Work instruction —
The response should be an exact copy of every record.

:: Given data ::

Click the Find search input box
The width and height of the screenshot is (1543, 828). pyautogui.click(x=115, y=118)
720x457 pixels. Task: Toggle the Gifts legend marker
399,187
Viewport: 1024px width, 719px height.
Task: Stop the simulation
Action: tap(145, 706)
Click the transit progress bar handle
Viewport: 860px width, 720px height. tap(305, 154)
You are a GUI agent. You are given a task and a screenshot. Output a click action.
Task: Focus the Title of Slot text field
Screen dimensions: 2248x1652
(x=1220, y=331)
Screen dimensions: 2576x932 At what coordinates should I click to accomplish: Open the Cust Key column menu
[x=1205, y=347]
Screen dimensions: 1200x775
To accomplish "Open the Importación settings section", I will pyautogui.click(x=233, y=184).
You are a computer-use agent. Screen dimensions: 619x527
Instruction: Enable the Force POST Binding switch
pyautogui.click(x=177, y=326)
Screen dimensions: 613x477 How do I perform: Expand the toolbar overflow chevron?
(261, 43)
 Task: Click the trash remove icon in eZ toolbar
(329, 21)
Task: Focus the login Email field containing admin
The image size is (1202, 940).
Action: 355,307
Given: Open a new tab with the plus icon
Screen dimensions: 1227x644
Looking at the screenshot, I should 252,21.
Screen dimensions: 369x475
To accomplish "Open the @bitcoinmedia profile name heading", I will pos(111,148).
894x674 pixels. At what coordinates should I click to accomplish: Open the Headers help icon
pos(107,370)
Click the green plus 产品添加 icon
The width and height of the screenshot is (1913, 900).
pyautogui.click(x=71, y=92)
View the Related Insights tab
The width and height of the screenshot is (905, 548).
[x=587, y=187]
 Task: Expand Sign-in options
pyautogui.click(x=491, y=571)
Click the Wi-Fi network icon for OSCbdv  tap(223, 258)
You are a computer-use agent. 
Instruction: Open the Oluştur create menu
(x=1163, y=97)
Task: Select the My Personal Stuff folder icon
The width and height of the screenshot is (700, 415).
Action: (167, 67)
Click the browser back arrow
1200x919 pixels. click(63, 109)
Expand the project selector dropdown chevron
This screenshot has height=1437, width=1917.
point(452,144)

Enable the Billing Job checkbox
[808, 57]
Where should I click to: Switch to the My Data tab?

:::

Completed exercise —
Click the Find search input box
The width and height of the screenshot is (1543, 828). pyautogui.click(x=115, y=118)
720x457 pixels. Task: Toggle the Gifts legend marker
399,187
Viewport: 1024px width, 719px height.
Task: Stop the simulation
Action: tap(145, 706)
Click the transit progress bar handle
Viewport: 860px width, 720px height. tap(305, 154)
You are a GUI agent. You are given a task and a screenshot. Output a click action.
Task: Focus the Title of Slot text field
Screen dimensions: 2248x1652
(x=1220, y=331)
Screen dimensions: 2576x932 At what coordinates should I click to accomplish: Open the Cust Key column menu
[x=1205, y=347]
Screen dimensions: 1200x775
To accomplish "Open the Importación settings section", I will pyautogui.click(x=233, y=184).
You are a computer-use agent. Screen dimensions: 619x527
Instruction: Enable the Force POST Binding switch
pyautogui.click(x=177, y=326)
Screen dimensions: 613x477 How do I perform: Expand the toolbar overflow chevron?
(261, 43)
 Task: Click the trash remove icon in eZ toolbar
(329, 21)
Task: Focus the login Email field containing admin
The image size is (1202, 940).
Action: 355,307
Given: Open a new tab with the plus icon
Screen dimensions: 1227x644
Looking at the screenshot, I should 252,21.
Screen dimensions: 369x475
To accomplish "Open the @bitcoinmedia profile name heading", I will pos(111,148).
894x674 pixels. At what coordinates should I click to accomplish: Open the Headers help icon
pos(107,370)
Click the green plus 产品添加 icon
The width and height of the screenshot is (1913, 900).
pyautogui.click(x=71, y=92)
View the Related Insights tab
The width and height of the screenshot is (905, 548).
[x=587, y=187]
 Task: Expand Sign-in options
pyautogui.click(x=491, y=571)
Click the Wi-Fi network icon for OSCbdv  tap(223, 258)
You are a computer-use agent. 
Instruction: Open the Oluştur create menu
(x=1163, y=97)
Task: Select the My Personal Stuff folder icon
The width and height of the screenshot is (700, 415).
Action: (167, 67)
Click the browser back arrow
1200x919 pixels. click(63, 109)
Expand the project selector dropdown chevron
This screenshot has height=1437, width=1917.
point(452,144)

Enable the Billing Job checkbox
[808, 57]
Where should I click to: Switch to the My Data tab?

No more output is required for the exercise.